%%
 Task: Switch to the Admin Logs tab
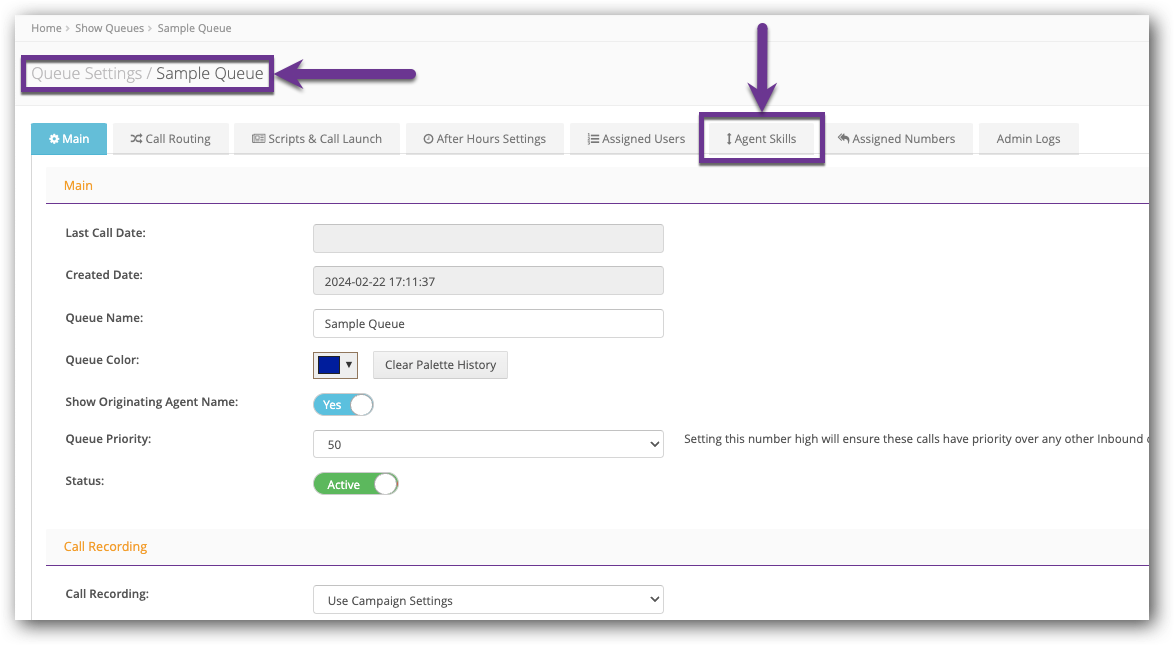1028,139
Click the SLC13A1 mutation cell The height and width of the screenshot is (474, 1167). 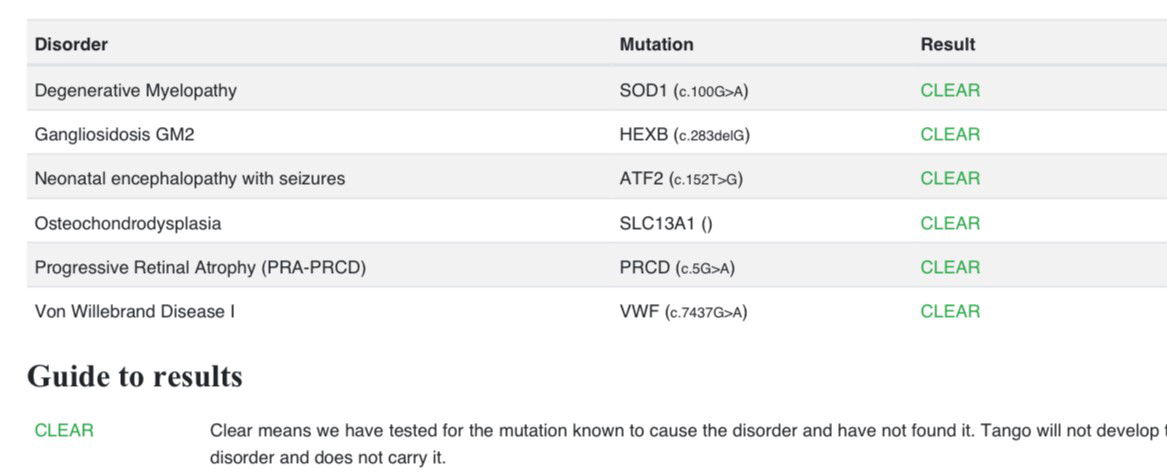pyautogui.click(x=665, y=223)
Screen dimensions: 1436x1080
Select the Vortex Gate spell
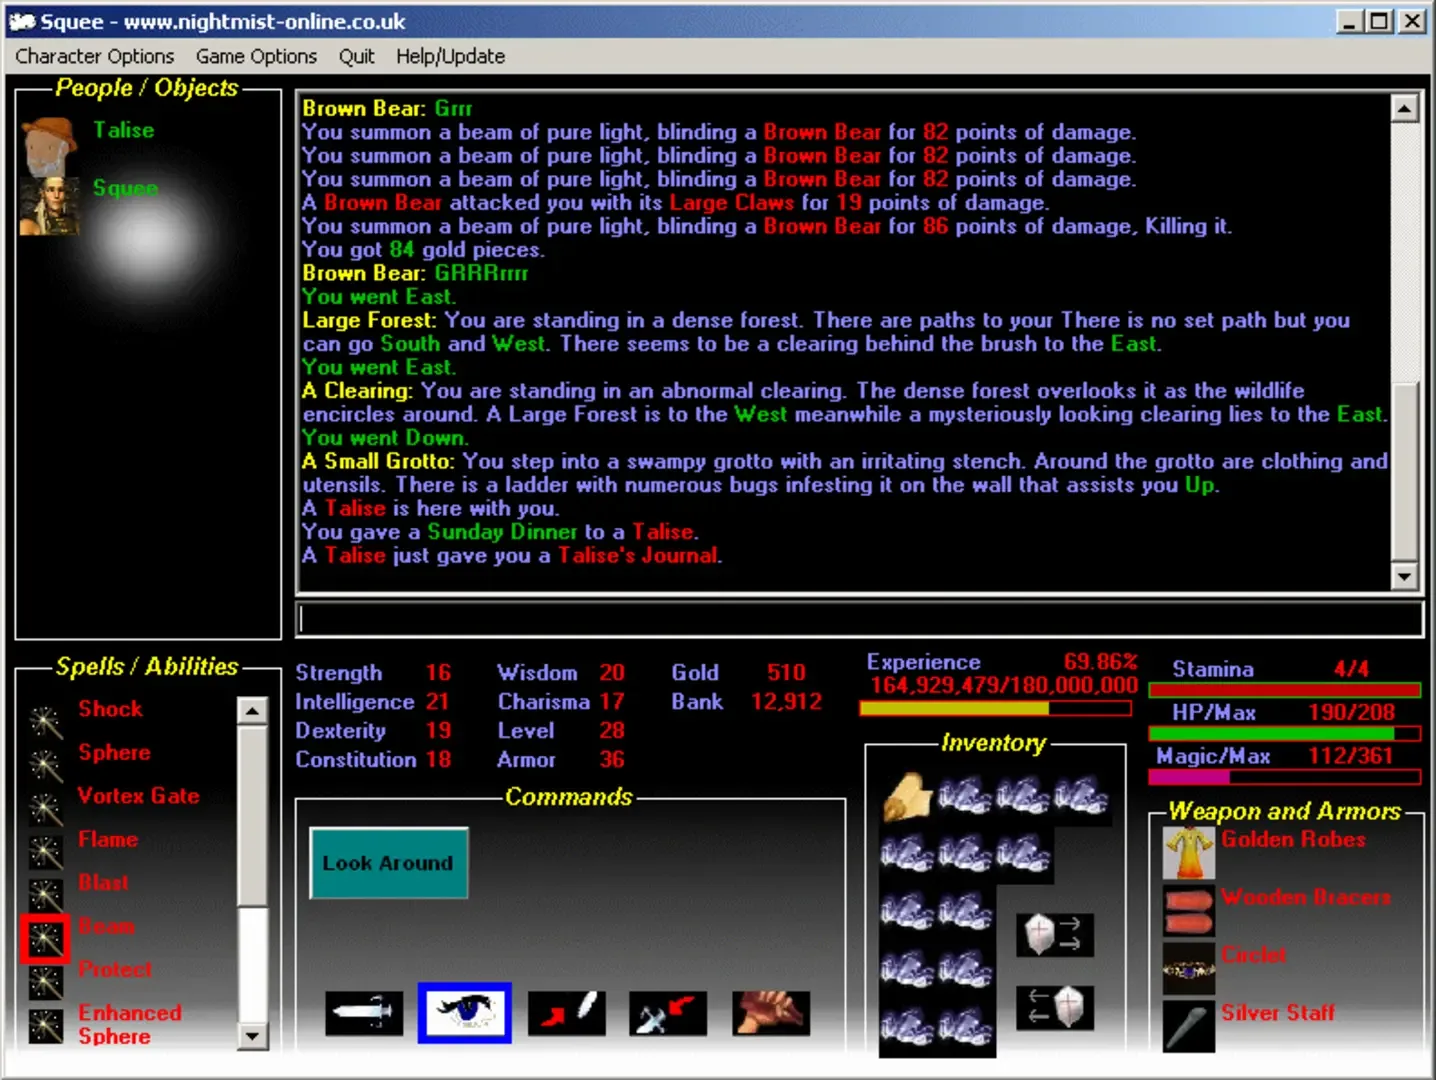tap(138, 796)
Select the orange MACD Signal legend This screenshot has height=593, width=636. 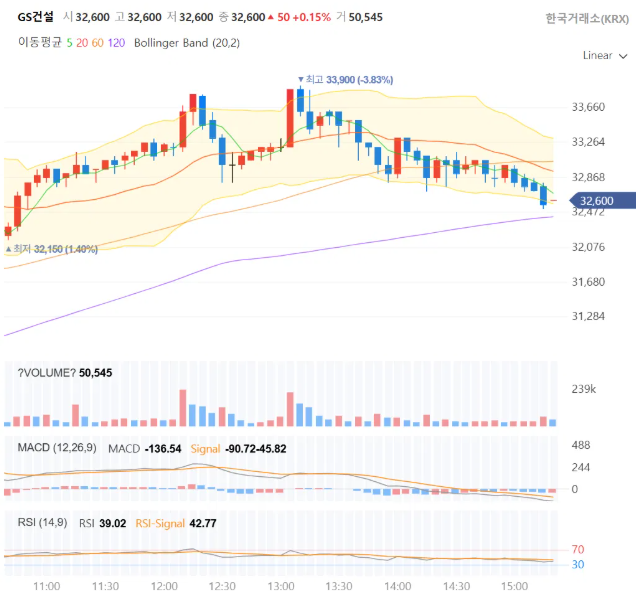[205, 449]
%%
%%
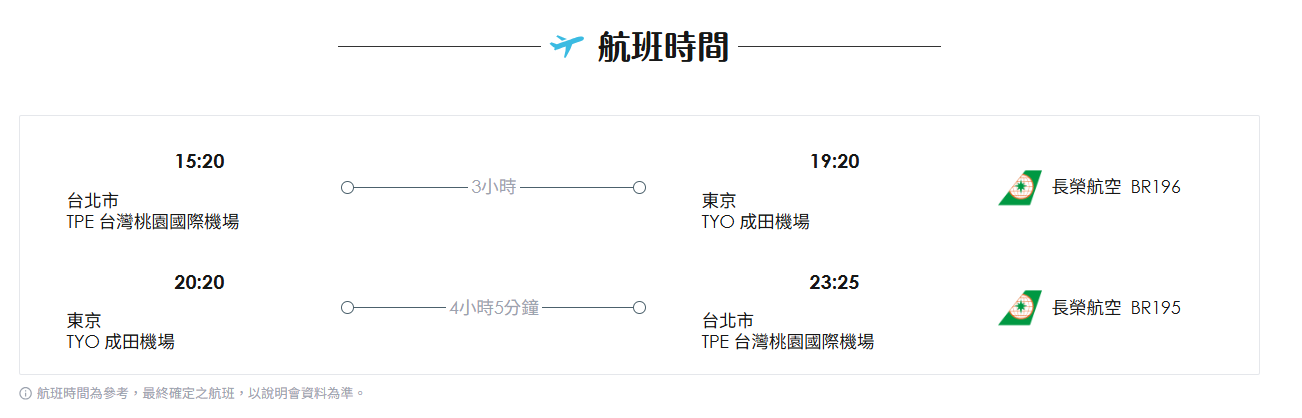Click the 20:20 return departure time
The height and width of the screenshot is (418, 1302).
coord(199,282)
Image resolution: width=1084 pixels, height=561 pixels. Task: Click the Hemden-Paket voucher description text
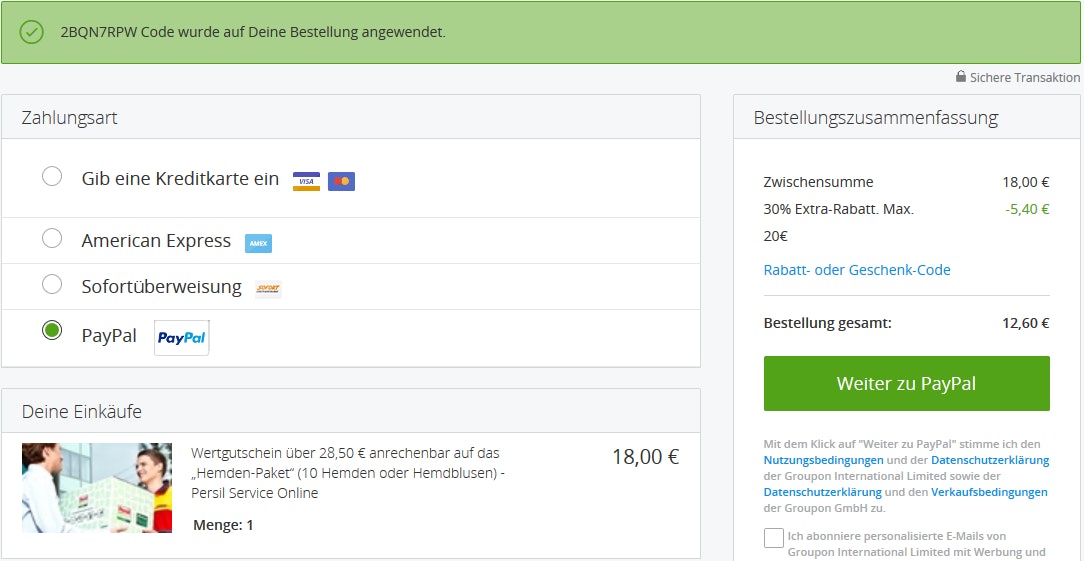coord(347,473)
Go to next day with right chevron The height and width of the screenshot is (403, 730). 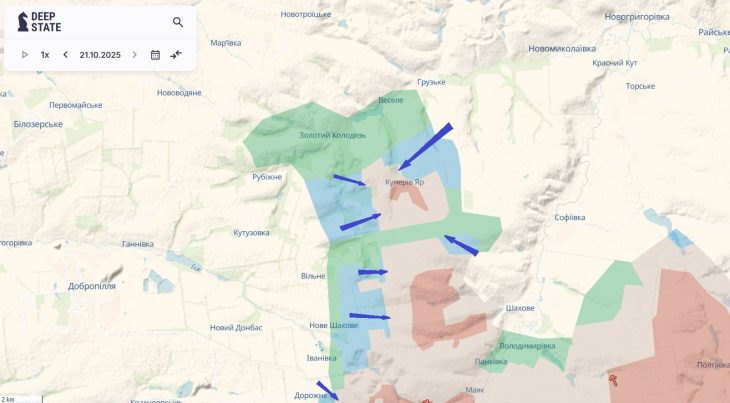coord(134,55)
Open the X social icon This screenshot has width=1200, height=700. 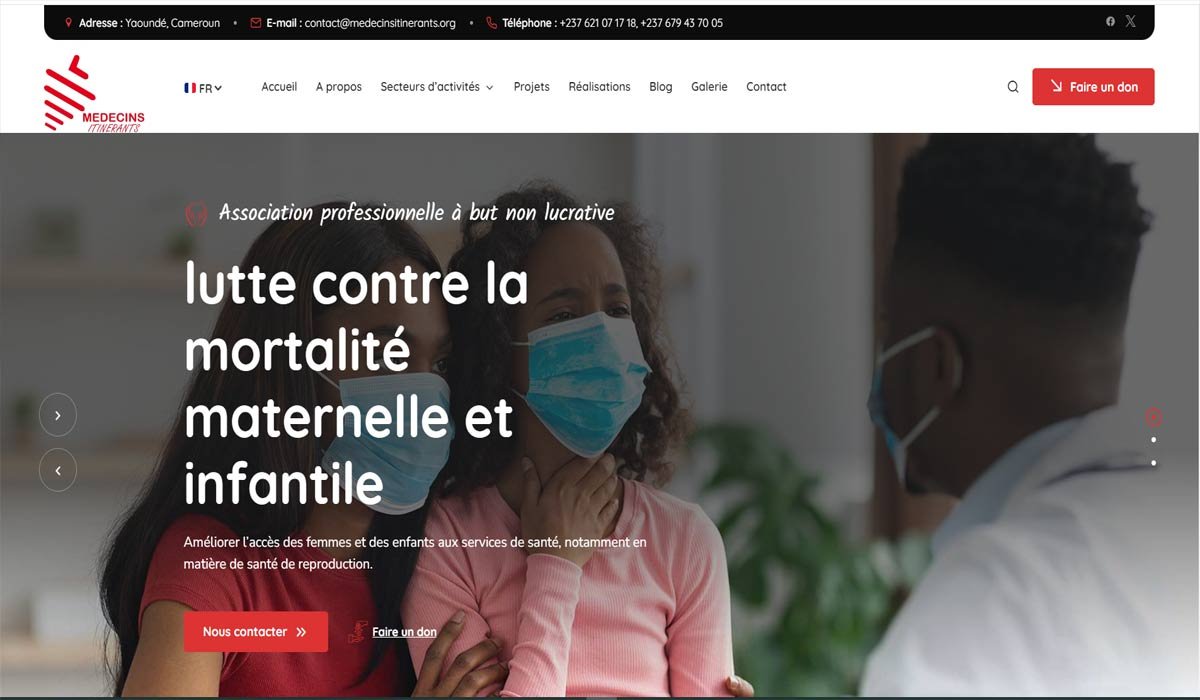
%%
%%
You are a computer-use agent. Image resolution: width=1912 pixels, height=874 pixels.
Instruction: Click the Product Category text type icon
%%
• [Instructions to follow]
Find each line in the data above that contains the string "Image" and copy those lines out in full.

• [Right answer]
Image resolution: width=1084 pixels, height=561 pixels. Task: Click the Hemden-Paket voucher description text
You are a computer-use agent. Image resolution: width=1912 pixels, height=874 pixels.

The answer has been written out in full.